Savaria Corp.
(SIS-T) C$13.29
Still Expecting 22% EBITDA Growth Despite Trimming Margin Event
Savaria reports Q3/22 results on Nov. 2. We trimmed our margin assumptions as we believe that were a touch aggressive given persistent inflation, transportation costs, lingering supply chain challenges, and the lag from pricing pass-through. Our Q3/22 and 2022 EBITDA estimates fall by 8% and 3%, respectively.
Our new Q3/22 EBITDA estimate of $32.0mm (down from $34.0mm) is slightly below consensus of $32.2mm (which declined from $33.1mm over the past few days).
Impact: MIXED
Our estimate changes reflect a more conservative stance on margin improvement through the end of the year, in light of industry-wide operational challenges. Nonetheless, we are still expecting strong earnings growth in Q3 and through our forecast horizon. Specifically:
Healthy organic revenue growth (10%). We forecasting 9%/15% for accessibility/patient care given record residential backlog, pent-up commercial demand as pandemic-era restrictions have been lifted, pricing, and initial cross- selling benefits stemming from Handicare.

*What the task asks*.
Carry on the Savaria earnings preview from its final sentence, writing the next part in the same style.

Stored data
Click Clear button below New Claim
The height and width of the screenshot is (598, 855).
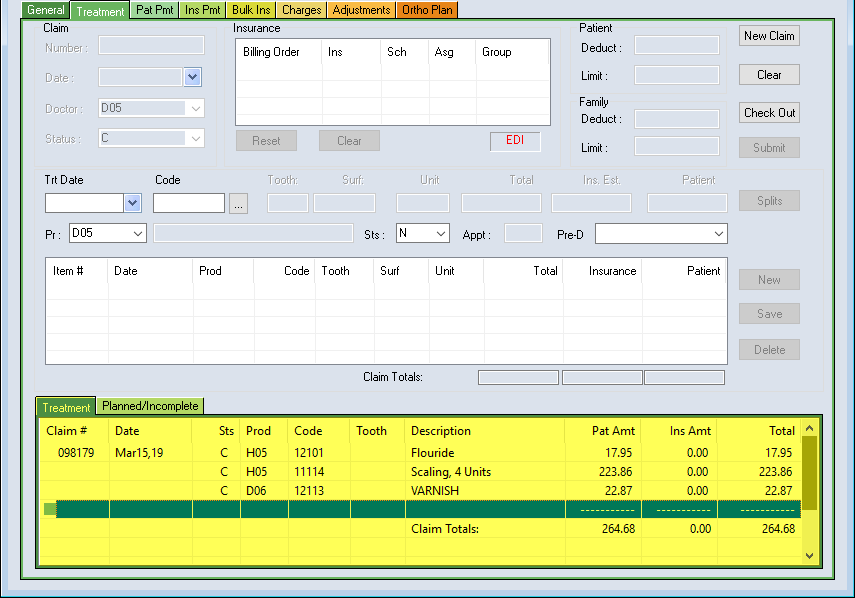click(769, 75)
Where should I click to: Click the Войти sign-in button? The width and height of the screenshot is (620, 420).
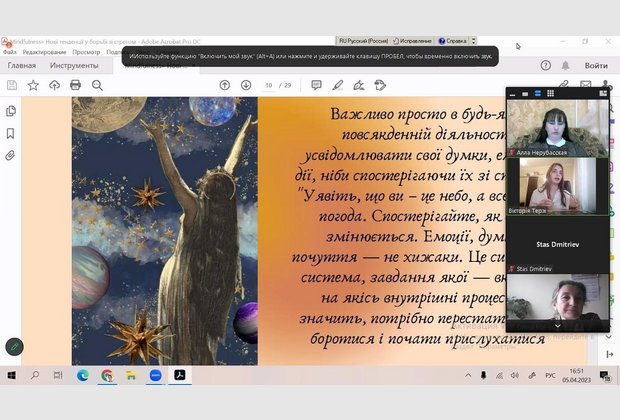596,65
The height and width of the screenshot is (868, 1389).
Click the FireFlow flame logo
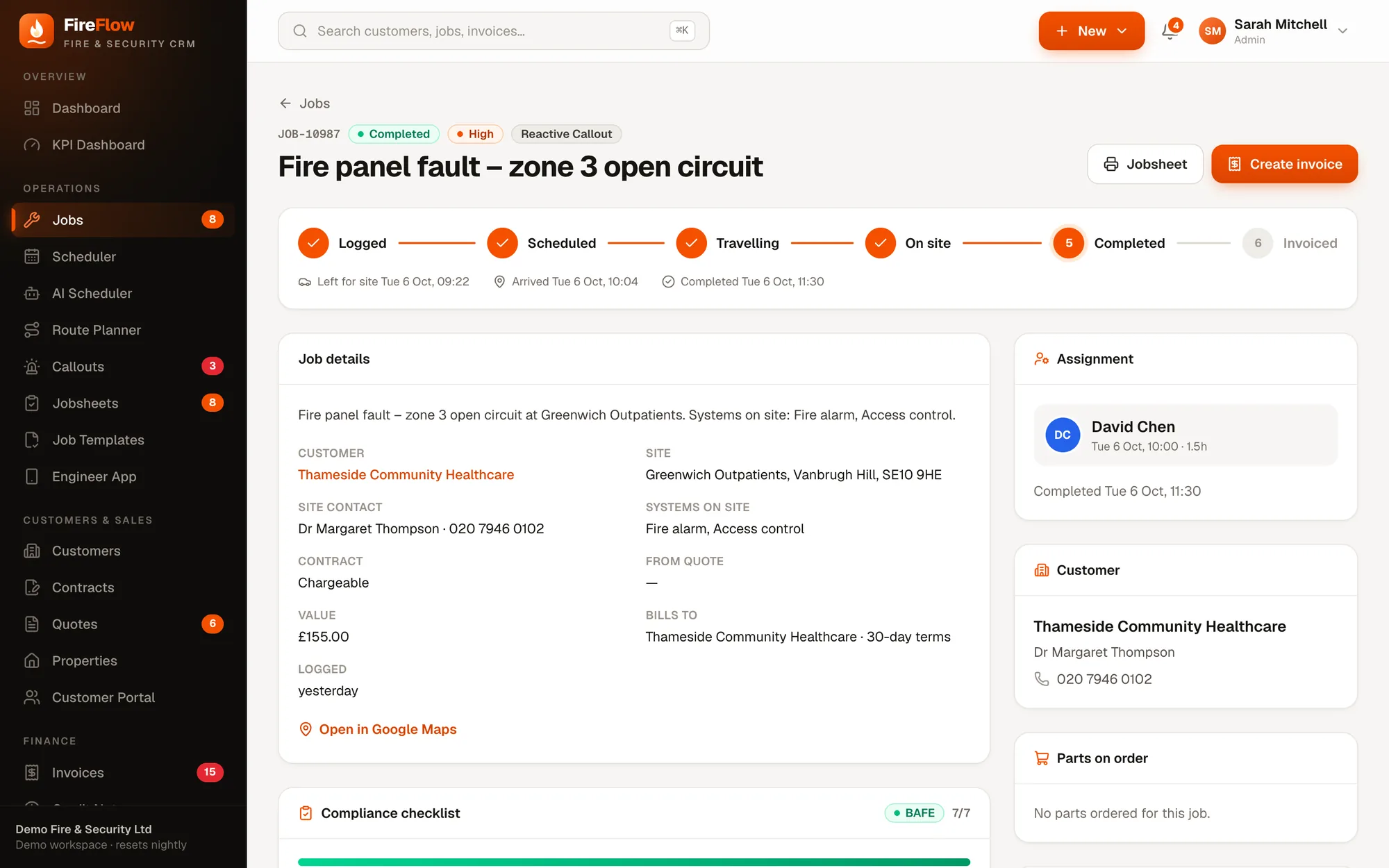[37, 31]
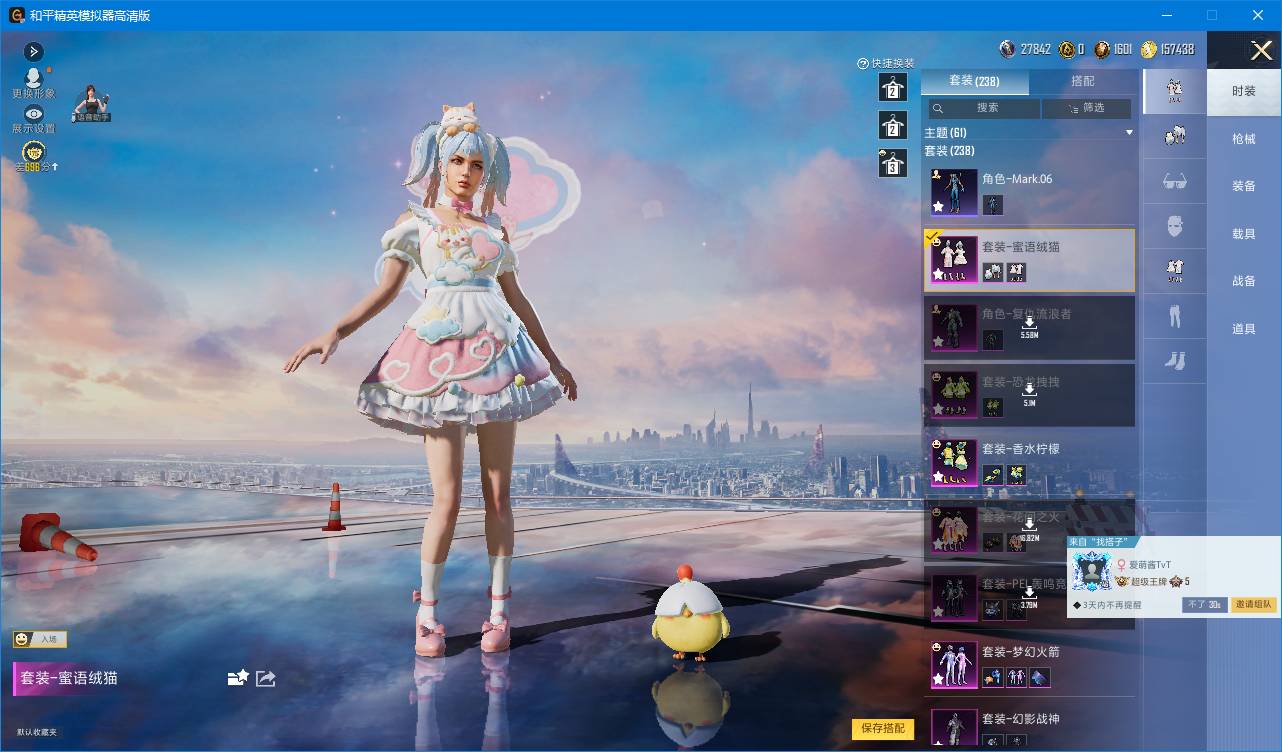Click 保存搭配 save outfit button
This screenshot has height=752, width=1282.
coord(883,728)
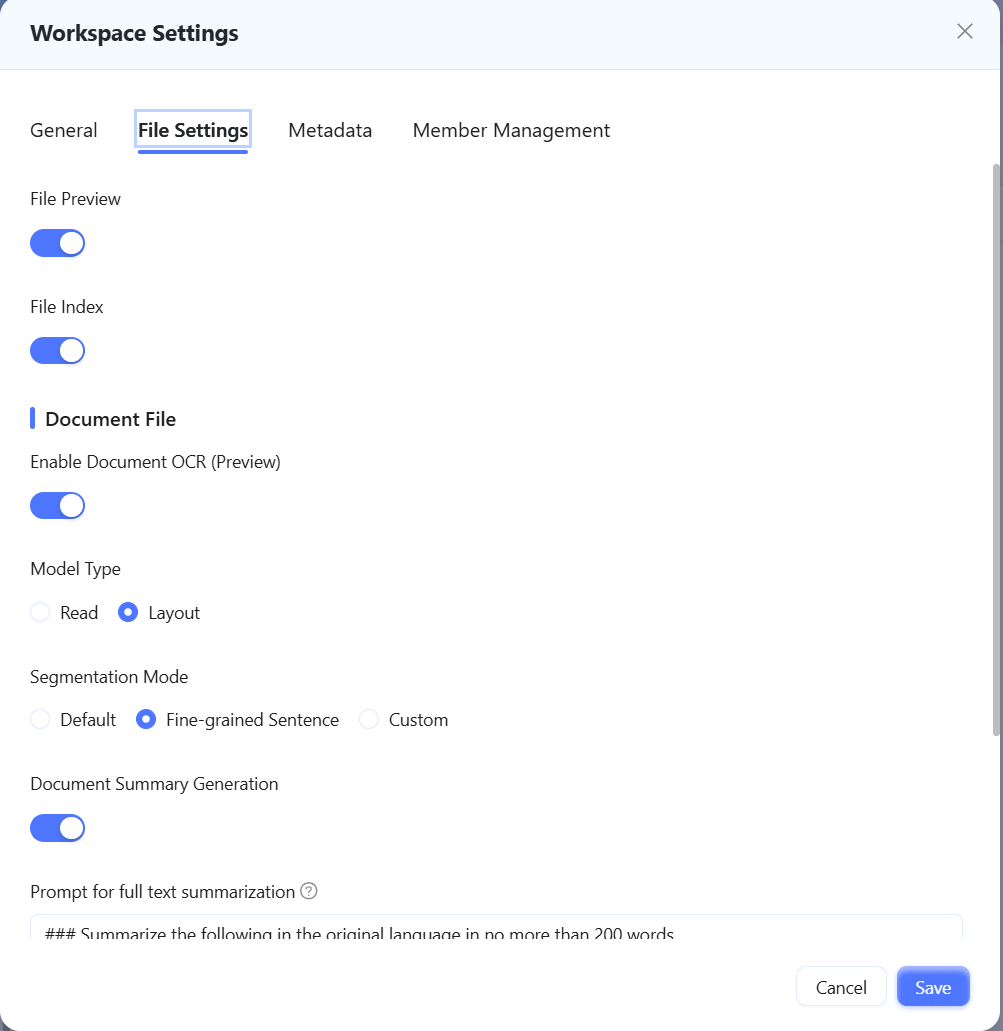Toggle Document Summary Generation switch
The image size is (1003, 1031).
point(58,828)
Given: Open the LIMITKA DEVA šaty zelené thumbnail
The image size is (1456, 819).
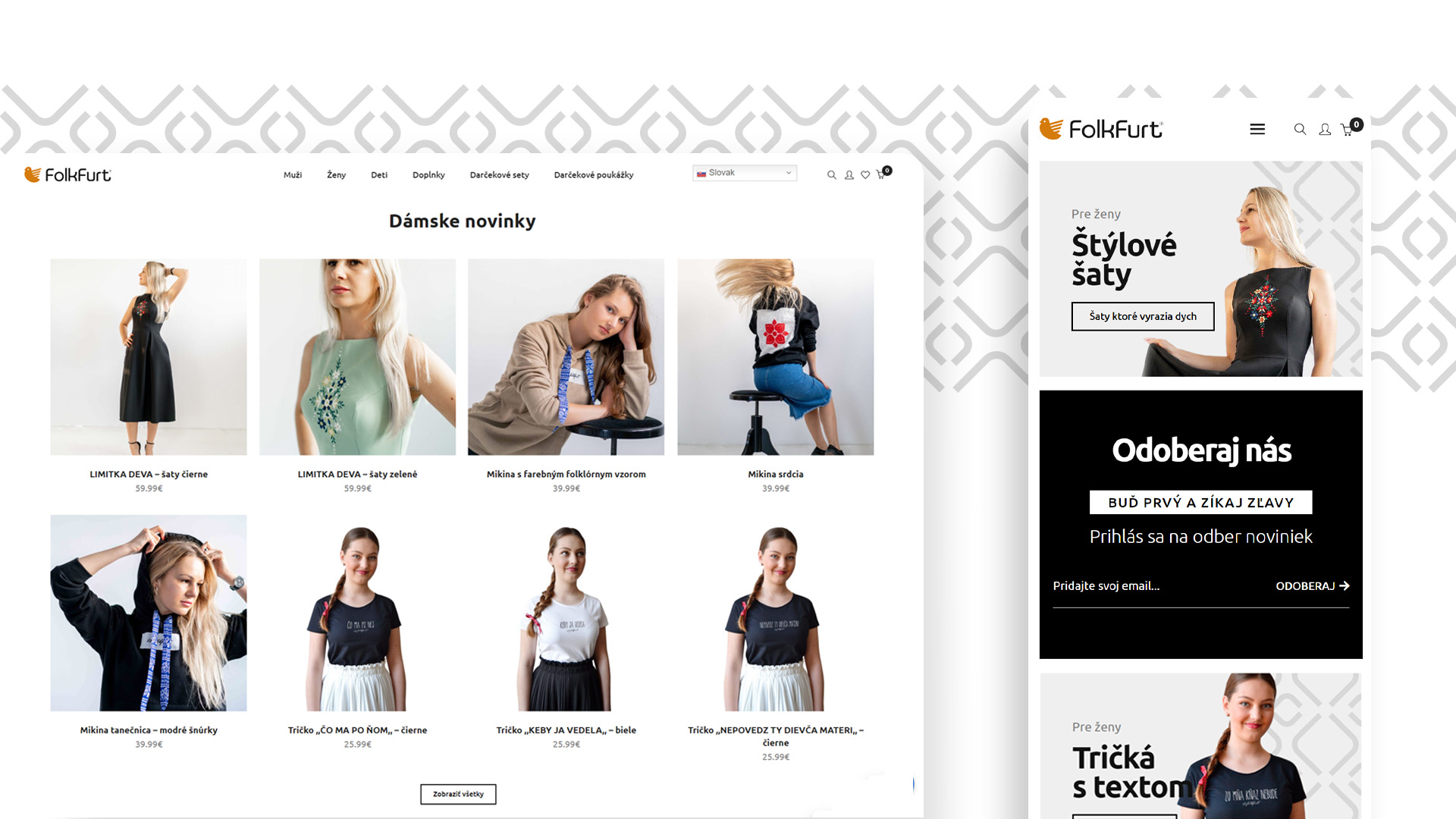Looking at the screenshot, I should coord(357,357).
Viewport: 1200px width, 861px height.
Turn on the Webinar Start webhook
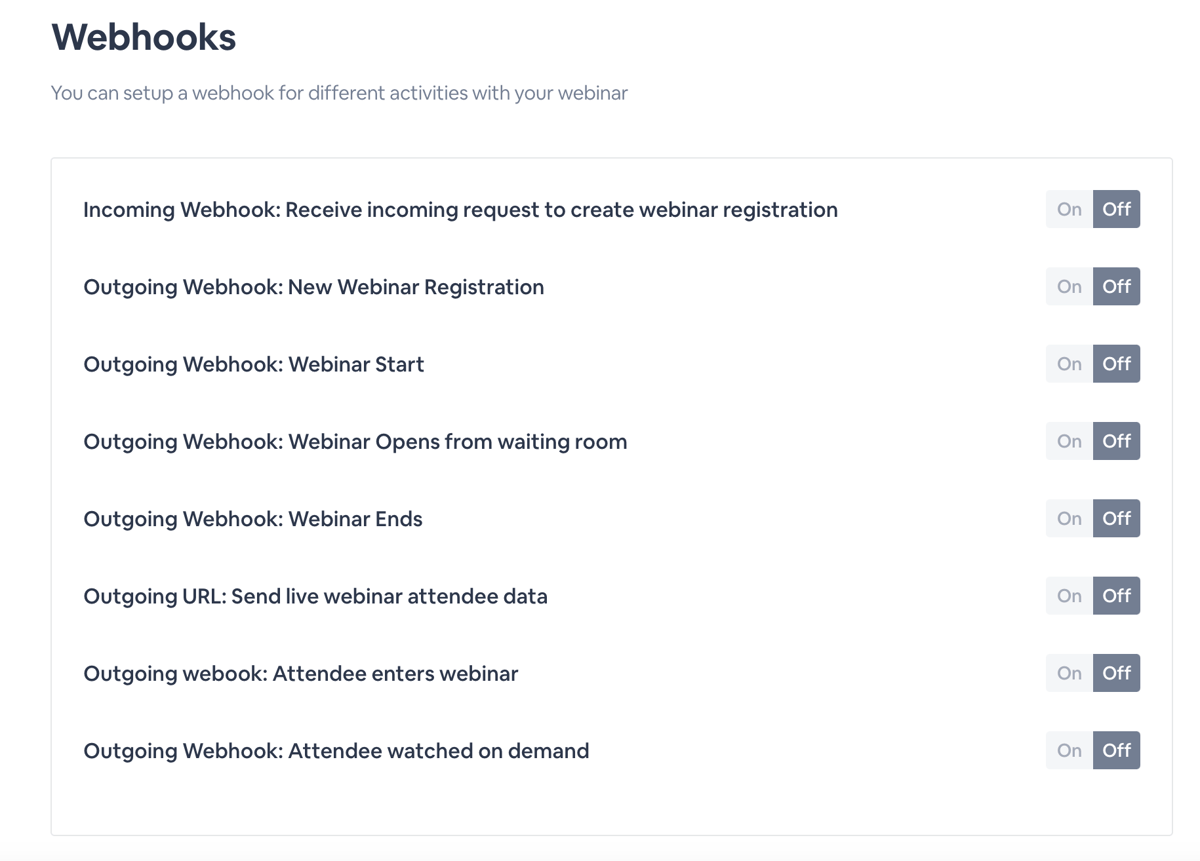1068,363
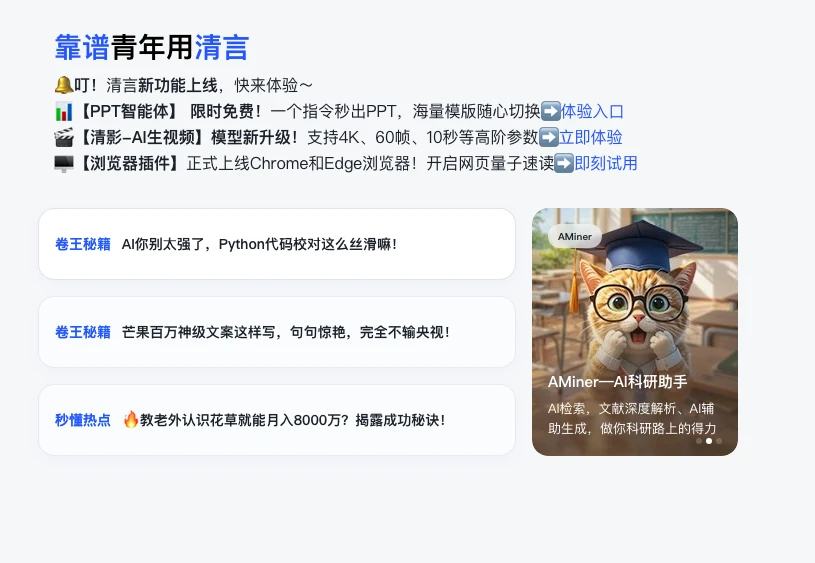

*Answer to this exercise*.
EBITDA growth (up 22% y/y) driven by the strong top line, 160bps margin improvement from pricing, and Handicare synergies (including initial benefits tied to domestic stairlift manufacturing)
On the margin side, while inflation has slowed, we do expect continued challenges around supply chain and labour inefficiencies. Meanwhile, we expect some additional foreign exchange pressure on the cost of goods given the stronger USD (+6% in Q3). Longer term, we believe that Savaria's "on- shoring" initiatives should help mitigate the ongoing supply chain inflationary pressures, and more meaningfully in 2023. Specifically, Savaria's Mexico sub- assembly plant is now operational (and ramping up), meanwhile its Brampton factory is now able to fully produce the rail for the Freecurve stairlift domestically.
TD Investment Conclusion
Savaria shares are trading at ~9.0x forward consensus EBITDA, well below its 2-year average of 12.1x. We believe the shares are undervalued for a company executing this well, is deleveraging, and is expected to generate an almost 20% CAGR in EBITDA over the next three years.